В ту ночь мне не спалось. Я мучительно упрекала себя. Есть ли у меня реальные основания жаловаться? Между моим мужем и Соланж Вилье, разумеется, нет близости, раз они так давно не виделись. Следовательно, никакого повода ревновать у меня нет. Быть может, эта встреча, наоборот, – обстоятельство благоприятное. Разве Филиппу было бы весело в Санкт-Морице наедине со мной? Он вернулся бы в Париж недовольный, и у него осталось бы впечатление, что я навязала ему ненужную, скучную поездку. В обществе супругов Вилье ему будет интереснее, и хорошее его настроение отразится и на мне… Но мне было грустно.

X

Мы предполагали отправиться на день раньше четы Вилье, однако задержались и уехали все четверо в одном и том же поезде.

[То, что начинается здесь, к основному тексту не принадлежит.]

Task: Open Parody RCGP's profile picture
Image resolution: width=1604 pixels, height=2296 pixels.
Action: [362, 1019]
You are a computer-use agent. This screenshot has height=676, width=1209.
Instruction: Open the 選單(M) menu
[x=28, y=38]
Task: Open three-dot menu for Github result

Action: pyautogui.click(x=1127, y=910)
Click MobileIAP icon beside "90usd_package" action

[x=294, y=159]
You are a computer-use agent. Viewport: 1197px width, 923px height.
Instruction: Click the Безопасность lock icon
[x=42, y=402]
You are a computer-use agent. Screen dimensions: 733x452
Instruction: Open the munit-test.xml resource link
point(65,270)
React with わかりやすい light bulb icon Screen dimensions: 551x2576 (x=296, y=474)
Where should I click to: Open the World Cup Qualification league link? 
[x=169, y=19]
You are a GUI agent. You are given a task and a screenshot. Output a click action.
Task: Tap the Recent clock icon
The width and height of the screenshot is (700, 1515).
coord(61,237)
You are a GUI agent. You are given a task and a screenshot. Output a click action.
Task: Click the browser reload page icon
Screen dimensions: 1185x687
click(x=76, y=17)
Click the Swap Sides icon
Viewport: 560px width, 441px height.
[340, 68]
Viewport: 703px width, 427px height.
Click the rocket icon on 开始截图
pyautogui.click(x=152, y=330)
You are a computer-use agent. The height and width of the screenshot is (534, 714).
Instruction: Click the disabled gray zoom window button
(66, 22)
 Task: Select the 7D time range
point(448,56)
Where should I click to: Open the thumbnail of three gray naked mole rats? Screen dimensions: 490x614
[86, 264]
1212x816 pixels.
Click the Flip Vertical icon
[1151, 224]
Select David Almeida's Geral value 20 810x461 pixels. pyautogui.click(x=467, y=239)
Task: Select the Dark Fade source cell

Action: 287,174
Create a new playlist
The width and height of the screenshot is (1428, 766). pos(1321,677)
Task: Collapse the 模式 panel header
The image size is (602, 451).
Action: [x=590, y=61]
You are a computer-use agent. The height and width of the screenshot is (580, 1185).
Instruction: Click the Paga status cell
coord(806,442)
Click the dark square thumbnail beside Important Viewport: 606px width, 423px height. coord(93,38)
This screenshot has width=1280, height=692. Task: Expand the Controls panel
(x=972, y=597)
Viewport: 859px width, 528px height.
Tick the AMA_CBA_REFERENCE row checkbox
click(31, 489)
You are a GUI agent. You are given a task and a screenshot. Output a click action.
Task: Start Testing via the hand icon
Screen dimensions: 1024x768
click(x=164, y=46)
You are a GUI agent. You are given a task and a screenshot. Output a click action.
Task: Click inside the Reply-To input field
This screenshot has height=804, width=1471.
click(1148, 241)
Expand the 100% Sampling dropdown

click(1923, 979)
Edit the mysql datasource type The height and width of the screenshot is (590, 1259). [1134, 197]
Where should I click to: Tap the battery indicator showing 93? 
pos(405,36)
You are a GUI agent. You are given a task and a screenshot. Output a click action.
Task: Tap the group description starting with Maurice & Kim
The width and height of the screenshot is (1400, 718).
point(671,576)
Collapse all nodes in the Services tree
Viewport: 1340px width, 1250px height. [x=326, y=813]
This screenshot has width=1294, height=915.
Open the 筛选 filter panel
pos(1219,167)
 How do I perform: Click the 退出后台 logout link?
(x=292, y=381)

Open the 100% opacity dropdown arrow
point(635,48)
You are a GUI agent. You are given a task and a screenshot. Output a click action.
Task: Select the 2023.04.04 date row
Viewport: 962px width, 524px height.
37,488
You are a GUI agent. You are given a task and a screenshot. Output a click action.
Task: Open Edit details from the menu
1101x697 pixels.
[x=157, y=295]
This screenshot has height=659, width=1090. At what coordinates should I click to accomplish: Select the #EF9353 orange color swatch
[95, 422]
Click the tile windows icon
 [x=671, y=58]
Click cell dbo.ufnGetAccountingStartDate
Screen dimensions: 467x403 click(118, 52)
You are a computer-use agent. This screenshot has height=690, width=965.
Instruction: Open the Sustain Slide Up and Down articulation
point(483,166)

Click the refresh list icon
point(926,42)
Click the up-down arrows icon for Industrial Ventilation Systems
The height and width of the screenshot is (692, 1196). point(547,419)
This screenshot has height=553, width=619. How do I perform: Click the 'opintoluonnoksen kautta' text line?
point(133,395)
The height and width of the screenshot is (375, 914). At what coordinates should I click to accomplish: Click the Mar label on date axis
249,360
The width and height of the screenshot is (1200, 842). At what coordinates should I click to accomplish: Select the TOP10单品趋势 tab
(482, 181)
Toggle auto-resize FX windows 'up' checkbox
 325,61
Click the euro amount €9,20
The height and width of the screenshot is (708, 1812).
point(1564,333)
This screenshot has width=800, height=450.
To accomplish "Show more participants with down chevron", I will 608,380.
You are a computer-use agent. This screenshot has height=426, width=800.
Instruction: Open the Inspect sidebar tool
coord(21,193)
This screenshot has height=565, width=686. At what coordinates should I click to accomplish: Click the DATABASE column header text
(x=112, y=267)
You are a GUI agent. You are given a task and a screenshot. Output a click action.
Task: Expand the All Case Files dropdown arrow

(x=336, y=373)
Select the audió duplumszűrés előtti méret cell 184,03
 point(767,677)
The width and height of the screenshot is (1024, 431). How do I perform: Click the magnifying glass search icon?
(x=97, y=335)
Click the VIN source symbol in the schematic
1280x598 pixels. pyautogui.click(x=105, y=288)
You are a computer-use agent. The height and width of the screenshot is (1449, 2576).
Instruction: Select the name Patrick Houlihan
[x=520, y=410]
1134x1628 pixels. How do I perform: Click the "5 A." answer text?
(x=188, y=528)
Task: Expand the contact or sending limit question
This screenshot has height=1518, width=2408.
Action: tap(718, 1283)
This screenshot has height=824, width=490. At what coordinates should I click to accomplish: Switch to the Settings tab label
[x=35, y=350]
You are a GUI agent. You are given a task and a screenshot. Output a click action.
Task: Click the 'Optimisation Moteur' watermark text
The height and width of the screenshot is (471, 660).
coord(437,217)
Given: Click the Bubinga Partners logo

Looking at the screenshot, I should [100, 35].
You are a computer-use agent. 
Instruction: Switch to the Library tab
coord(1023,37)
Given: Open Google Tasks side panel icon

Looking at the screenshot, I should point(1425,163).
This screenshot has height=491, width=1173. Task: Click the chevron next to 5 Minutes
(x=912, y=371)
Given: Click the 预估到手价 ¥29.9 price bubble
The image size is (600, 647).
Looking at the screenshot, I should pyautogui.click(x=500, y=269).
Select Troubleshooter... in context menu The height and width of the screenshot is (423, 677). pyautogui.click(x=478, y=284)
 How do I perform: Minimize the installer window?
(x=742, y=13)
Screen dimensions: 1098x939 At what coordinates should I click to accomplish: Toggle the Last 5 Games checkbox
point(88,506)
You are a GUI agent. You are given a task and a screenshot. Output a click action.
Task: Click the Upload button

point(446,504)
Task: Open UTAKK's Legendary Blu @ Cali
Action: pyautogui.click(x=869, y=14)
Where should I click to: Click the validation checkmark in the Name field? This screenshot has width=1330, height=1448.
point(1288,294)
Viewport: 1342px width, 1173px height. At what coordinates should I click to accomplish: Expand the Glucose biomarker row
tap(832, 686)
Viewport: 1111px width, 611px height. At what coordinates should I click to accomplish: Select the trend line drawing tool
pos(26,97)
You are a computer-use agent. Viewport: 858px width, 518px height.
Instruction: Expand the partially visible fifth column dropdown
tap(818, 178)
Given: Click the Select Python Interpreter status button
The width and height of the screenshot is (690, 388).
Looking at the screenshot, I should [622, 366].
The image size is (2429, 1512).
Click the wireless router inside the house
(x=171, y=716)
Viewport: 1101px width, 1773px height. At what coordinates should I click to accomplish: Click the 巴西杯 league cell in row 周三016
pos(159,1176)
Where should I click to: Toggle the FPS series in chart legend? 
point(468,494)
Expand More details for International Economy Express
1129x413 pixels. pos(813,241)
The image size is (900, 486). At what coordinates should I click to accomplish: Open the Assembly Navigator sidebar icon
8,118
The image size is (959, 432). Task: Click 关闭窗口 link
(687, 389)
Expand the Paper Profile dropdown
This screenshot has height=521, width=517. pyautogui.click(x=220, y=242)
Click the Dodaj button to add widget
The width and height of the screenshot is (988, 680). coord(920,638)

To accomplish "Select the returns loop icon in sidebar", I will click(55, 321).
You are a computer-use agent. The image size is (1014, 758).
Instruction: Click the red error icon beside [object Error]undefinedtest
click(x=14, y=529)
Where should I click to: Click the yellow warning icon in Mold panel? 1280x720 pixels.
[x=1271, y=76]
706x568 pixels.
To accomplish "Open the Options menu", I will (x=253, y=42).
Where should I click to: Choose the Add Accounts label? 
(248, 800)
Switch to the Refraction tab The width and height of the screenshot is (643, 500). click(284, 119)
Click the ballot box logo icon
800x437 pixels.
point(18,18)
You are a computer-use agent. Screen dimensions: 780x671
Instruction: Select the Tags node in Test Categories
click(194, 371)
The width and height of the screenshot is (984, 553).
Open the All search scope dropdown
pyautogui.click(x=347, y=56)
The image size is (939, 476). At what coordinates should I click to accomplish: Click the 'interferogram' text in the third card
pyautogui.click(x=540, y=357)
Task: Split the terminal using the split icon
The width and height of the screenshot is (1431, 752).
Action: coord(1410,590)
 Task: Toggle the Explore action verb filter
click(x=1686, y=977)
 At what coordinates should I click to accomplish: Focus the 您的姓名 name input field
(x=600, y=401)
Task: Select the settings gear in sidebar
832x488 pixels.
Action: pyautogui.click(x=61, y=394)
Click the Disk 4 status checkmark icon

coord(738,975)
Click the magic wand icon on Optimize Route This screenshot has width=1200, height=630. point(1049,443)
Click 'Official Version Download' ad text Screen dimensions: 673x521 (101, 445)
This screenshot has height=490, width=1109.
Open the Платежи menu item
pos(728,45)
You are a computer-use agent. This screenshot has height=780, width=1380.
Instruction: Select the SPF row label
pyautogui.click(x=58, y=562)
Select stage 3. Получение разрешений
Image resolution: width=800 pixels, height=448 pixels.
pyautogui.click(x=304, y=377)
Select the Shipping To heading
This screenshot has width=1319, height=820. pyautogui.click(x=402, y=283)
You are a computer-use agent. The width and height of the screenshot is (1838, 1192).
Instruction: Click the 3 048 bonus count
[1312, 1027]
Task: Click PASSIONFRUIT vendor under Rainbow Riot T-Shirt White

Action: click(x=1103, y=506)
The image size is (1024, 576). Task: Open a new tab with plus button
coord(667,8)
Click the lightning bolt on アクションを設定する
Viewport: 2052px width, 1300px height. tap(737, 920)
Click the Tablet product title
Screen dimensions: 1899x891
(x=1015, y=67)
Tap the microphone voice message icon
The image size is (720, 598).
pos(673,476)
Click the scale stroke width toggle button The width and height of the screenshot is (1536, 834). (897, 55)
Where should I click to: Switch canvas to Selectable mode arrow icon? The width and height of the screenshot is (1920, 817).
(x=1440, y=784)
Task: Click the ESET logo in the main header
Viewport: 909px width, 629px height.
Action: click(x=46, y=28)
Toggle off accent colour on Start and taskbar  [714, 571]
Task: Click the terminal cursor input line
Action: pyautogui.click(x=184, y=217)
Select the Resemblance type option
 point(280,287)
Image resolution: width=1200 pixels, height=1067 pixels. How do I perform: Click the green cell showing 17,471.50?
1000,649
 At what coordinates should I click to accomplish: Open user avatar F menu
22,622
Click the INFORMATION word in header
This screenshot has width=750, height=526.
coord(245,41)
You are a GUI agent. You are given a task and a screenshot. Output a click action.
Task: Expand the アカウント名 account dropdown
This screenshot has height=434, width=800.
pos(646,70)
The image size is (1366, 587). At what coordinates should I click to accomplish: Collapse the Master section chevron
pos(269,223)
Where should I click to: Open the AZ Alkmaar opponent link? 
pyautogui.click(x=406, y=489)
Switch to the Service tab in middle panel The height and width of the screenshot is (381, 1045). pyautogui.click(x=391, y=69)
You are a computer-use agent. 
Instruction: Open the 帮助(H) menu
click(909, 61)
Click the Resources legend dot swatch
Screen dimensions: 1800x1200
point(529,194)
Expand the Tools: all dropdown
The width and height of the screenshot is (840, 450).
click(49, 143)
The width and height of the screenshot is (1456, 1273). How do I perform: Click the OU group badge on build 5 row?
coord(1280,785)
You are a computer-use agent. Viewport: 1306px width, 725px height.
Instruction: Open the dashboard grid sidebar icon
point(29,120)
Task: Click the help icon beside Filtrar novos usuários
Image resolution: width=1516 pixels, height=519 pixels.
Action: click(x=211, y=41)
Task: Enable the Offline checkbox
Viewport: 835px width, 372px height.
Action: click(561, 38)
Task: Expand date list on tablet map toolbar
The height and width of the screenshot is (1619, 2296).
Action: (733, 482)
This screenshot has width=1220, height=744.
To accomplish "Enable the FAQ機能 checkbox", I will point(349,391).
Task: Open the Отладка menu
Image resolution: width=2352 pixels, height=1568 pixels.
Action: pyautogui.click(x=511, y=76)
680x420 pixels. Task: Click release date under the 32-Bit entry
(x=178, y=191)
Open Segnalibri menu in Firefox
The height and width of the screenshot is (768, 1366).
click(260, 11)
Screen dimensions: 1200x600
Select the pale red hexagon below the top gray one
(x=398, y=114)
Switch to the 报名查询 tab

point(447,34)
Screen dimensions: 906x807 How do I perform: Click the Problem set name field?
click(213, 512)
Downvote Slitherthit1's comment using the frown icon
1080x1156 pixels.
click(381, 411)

Утром Филипп встал рано; выйдя из купе, я застала его в коридоре за оживленной беседой с Соланж – она тоже была уже совсем одета. Я взглянула на них, и меня поразил их счастливый вид. Я подошла и сказала:

– Доброе утро, госпожа Вилье.

Соланж обернулась. У меня невольно мелькнул вопрос: «Неужели в ней есть какое-то сходство с Одилией?» Нет, сходства с Одилией не было; она была гораздо крупнее, в чертах ее лица не было ничего детского, ничего ангельского. Соланж казалась женщиной, которая померилась силами с жизнью и одолела ее. Когда она улыбнулась мне, ее улыбка меня на мгновенье покорила. Потом к нам подошел ее муж. Поезд катил между высокими горами; вдоль полотна бежал бурный поток. Пейзаж казался мне нереальным и грустным. Жак Вилье заговорил со мной на какие-то скучные темы: я знала (потому что таково было общее мнение), что он человек умный. Он не только удачно сделал карьеру в Марокко, но и вообще стал крупным дельцом. «Он занимается всем, чем угодно, – пояснил мне Филипп, – и фосфатами, и транспортом, и рудниками». Но я, сказать по правде, прислушивалась к разговору Филиппа с Соланж, который наполовину ускользал от меня из-за ритмичного стука колес. Я слышала (голос Соланж): «Так что же такое, по-вашему, обаяние?», (голос Филиппа): «…очень сложно… И лицо имеет значение, и фигура… Но главное – характер, наклонности…», (какое-то слово я не расслышала, потом голос Соланж): «А также вкус, воображение, склонность к приключениям… Не правда ли?»

– Вы правы, – сказал Филипп, – тут необходимо сочетание. Женщина должна быть способна и на серьезное и на ребячливое… И совершенно невыносимо…

Грохот колес опять заглушил конец фразы. Перед нами высились горы. Возле лесной хижины с широкой крышей, которая свисала наподобие пелерины, мелькнула поленница, сверкнув капельками смолы. Неужели всю неделю будет длиться эта мука? Жак Вилье закончил свой длинный рассказ словами:

– …Как изволите видеть, сделка отличная во всех отношениях.

Он засмеялся; по-видимому, он поделился со мной какой-то весьма остроумной комбинацией, но я восприняла только одно имя: «группа Годе».